**Your instructions**: Rewrite the items starting with the line containing "will click(x=34, y=99)." and going on through the line containing "click(294, 540)", keeping every request. Multiply each click coordinate in the answers by 1.45 and round to whole numbers, with halves rounded up.

=== Materials provided ===

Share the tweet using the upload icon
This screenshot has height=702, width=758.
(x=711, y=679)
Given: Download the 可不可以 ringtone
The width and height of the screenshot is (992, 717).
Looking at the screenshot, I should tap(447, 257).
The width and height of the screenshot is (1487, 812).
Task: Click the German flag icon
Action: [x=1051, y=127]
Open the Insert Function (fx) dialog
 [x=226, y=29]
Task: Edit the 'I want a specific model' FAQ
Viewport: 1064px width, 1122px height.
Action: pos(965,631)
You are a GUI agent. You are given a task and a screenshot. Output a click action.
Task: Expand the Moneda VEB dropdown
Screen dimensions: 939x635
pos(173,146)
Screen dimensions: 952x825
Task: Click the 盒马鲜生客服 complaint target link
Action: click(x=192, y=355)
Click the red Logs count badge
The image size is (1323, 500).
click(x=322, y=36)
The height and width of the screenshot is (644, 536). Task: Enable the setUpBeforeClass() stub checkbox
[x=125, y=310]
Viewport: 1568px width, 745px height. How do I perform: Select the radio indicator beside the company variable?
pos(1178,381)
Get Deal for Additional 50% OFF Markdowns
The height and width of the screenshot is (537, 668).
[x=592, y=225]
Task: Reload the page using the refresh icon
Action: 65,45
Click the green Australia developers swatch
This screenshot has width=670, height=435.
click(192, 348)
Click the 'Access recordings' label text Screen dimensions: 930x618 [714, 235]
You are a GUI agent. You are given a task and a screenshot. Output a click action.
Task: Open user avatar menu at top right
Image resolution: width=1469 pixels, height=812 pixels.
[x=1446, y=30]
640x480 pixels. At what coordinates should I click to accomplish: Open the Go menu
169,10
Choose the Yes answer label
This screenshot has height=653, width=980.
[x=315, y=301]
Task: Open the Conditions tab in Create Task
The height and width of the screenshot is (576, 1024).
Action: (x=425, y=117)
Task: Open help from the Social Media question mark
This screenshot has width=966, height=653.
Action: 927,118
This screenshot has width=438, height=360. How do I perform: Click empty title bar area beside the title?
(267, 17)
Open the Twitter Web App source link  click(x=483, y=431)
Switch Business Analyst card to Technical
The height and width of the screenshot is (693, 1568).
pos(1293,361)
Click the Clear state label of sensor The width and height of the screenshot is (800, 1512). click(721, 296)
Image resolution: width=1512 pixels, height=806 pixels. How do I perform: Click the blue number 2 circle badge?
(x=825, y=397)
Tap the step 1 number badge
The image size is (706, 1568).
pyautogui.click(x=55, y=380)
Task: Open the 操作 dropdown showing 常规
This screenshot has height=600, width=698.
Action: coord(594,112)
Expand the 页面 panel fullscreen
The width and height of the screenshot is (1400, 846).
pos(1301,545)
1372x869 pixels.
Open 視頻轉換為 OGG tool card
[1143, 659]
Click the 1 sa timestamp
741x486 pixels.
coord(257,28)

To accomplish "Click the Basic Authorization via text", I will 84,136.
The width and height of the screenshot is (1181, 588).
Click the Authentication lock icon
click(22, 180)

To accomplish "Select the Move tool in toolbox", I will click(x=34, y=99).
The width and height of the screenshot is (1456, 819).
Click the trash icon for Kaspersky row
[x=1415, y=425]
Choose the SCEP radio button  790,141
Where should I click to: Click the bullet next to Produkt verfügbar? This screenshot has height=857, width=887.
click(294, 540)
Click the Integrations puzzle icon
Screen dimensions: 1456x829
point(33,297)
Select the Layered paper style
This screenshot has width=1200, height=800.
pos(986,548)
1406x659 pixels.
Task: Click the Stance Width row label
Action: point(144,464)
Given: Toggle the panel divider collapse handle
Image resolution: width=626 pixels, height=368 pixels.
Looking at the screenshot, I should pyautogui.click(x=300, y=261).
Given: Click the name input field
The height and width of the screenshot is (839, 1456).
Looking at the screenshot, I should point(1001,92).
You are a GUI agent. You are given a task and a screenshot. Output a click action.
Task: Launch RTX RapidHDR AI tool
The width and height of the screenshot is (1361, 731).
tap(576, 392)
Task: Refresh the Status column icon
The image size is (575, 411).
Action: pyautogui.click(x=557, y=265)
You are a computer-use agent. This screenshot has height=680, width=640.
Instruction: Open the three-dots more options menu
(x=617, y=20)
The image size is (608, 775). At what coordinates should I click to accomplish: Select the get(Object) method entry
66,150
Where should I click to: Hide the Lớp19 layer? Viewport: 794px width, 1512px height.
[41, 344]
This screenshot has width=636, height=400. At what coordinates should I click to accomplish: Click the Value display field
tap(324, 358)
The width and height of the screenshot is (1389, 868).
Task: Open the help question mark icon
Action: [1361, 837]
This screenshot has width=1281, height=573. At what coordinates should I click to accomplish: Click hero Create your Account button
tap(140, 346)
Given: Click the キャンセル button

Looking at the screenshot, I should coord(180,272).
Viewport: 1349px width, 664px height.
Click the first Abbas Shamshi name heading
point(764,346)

===

**Exercise result**:
To accomplish "Select the Move tool in toolbox", I will click(x=49, y=144).
The width and height of the screenshot is (1456, 819).
Click the trash icon for Kaspersky row
[x=2052, y=616]
Choose the SCEP radio button  1146,204
Where should I click to: Click the bullet next to Produkt verfügbar? This screenshot has height=857, width=887.
click(426, 783)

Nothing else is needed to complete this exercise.